Hoe slimme batterijopslag van Flower het net ondersteunt

Diklev licht de werkzaamheden van Flower als volgt toe: “Bij Flower ontwikkelen en optimaliseren we batterijen van anderen, maar we beheren ook onze eigen opslagcapaciteit. Daarnaast sluiten we stroomafnamecontracten (PPA’s) af met producenten van duurzame energie en leveren we stabiele ‘baseload’-contracten aan industriële afnemers. We nemen dus de verantwoordelijkheid voor de planning op ons. Door de variabele opwek van hernieuwbare bronnen te combineren met flexibiliteit uit batterijen, kunnen we stabiele levering garanderen en het energiesysteem ontlasten. We kopen variabiliteit in, verkopen zekerheid en gebruiken het verschil om flexibiliteit te contracteren. Zo bouwen we een gebalanceerde energieportefeuille en beheersen we risico’s op portefeuilleniveau.”

Het voordeel van een groot portfolio is dat je altijd de goedkoopste en beste energie kunt aanbieden, legt Diklev uit. “Batterijen gaan nog best vaak kapot, en dat brengt hoge kosten met zich mee als je posities moet terugkopen op de markt. Maar als je een portfolio van batterijen beheert, kun je die risico’s spreiden. Je kunt dan posities herverdelen en de goedkoopste oplossing kiezen. Ook hebben onze batterijen verschillende netaansluitingen, elk met hun eigen kosten. Door slim te plannen activeren we altijd de voordeligste batterij op het juiste moment.”

De uitdagingen van het Nederlandse elektriciteitsnet

In Nederland werd het grootste deel van de elektriciteit lange tijd geproduceerd met gas. Dat zorgde voor een stabiele basis. Maar inmiddels is een steeds groter aandeel gas vervangen door wind- en zonne-energie. Om het elektriciteitsnet stabiel te houden moeten deze schommelingen in elektriciteitsaanbod worden opgevangen.

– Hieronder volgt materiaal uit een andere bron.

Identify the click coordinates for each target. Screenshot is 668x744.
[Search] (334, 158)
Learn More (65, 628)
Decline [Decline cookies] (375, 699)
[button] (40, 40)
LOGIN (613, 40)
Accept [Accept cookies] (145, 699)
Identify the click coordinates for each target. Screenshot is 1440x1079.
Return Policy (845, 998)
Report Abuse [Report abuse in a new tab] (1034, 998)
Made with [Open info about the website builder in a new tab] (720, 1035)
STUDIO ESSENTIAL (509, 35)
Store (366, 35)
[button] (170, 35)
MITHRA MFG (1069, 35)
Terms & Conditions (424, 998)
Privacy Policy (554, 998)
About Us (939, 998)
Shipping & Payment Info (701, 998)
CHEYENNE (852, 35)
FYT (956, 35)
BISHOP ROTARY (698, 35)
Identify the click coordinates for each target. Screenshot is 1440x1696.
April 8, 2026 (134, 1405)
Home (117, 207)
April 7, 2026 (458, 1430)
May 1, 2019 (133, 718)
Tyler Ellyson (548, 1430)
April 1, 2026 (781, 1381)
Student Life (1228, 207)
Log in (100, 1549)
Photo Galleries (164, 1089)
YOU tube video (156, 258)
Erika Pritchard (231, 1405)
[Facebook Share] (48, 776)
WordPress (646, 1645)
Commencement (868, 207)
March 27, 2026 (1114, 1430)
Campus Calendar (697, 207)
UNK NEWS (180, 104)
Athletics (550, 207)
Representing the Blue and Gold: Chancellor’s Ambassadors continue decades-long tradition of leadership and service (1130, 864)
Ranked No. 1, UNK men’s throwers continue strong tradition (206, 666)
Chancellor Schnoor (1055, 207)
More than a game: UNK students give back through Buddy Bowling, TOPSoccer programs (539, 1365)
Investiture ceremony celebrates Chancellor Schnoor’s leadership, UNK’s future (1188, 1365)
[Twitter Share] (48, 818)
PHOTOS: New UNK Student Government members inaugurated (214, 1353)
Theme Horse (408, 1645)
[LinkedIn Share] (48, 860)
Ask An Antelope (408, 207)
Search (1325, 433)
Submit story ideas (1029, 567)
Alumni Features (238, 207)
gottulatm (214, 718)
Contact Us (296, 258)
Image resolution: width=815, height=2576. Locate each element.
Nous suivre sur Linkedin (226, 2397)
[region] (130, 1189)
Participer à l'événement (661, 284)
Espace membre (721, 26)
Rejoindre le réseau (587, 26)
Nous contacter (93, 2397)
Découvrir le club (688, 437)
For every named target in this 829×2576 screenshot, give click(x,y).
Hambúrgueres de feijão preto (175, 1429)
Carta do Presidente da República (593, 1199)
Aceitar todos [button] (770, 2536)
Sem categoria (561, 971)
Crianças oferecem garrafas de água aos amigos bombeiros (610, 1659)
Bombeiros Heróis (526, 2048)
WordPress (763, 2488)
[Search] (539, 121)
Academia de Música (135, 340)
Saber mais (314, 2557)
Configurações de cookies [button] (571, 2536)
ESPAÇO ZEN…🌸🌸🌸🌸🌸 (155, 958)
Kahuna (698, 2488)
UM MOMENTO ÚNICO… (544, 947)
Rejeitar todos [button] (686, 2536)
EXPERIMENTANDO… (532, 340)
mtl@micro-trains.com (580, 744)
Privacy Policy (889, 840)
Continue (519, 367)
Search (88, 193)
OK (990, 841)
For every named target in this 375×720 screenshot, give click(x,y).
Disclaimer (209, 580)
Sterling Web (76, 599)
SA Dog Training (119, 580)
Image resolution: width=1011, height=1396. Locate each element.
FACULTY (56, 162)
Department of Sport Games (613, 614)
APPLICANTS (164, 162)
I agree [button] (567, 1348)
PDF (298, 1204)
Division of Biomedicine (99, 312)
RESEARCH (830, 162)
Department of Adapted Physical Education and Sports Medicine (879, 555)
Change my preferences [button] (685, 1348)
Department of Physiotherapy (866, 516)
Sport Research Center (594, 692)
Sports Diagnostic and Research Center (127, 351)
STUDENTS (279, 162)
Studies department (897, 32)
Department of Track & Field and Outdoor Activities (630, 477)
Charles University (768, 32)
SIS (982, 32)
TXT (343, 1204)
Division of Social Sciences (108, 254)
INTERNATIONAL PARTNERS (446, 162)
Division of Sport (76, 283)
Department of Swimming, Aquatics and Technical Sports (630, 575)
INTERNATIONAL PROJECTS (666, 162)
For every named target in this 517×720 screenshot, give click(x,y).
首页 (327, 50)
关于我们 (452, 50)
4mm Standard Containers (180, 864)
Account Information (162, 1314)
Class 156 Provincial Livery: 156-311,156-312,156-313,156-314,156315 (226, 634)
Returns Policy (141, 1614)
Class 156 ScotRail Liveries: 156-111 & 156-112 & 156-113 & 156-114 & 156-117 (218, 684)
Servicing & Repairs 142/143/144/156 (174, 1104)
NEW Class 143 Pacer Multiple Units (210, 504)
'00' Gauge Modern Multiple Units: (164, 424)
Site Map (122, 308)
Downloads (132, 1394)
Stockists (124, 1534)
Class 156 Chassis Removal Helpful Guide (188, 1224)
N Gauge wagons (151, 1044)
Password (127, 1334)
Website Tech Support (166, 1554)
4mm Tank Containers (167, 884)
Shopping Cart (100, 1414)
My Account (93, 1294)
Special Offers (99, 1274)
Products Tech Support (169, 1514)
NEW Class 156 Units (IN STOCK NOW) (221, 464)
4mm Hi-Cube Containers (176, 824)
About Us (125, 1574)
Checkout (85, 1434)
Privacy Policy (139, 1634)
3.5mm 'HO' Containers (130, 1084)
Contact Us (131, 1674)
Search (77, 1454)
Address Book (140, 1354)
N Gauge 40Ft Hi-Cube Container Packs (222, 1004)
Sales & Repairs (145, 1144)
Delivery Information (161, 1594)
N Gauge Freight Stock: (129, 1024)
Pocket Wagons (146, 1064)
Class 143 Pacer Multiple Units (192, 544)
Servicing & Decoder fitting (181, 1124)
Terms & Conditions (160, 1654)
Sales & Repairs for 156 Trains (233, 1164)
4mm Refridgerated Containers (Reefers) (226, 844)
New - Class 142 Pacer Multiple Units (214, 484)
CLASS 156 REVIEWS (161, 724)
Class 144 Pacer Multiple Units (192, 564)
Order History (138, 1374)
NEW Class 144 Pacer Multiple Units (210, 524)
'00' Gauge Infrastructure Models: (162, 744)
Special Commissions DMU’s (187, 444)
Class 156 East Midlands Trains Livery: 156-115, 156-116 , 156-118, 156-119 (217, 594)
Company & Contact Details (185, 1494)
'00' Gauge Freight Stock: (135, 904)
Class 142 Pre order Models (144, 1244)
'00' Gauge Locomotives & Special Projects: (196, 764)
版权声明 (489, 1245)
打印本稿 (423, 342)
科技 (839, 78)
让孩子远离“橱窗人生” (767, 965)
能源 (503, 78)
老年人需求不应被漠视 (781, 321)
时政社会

Een van de grootste verschillen tussen het energiesysteem in Nederland en Zweden is dat Zweden het grootste deel van zijn energie opwekt met behulp van waterkracht.
Diklev: “Waterkracht is op zich heel flexibel; je kunt eenvoudig stoppen met produceren als de stroomprijs laag is. Dat werkt als een soort tegengewicht voor prijsschommelingen. Maar je kunt waterkrachtcentrales niet eindeloos op- en afregelen zonder slijtage aan de turbines. In het begin dacht men dat we in Noord-Europa geen last zouden krijgen van volatiliteit, juist vanwege al die waterkracht. Maar dat bleek niet te kloppen.”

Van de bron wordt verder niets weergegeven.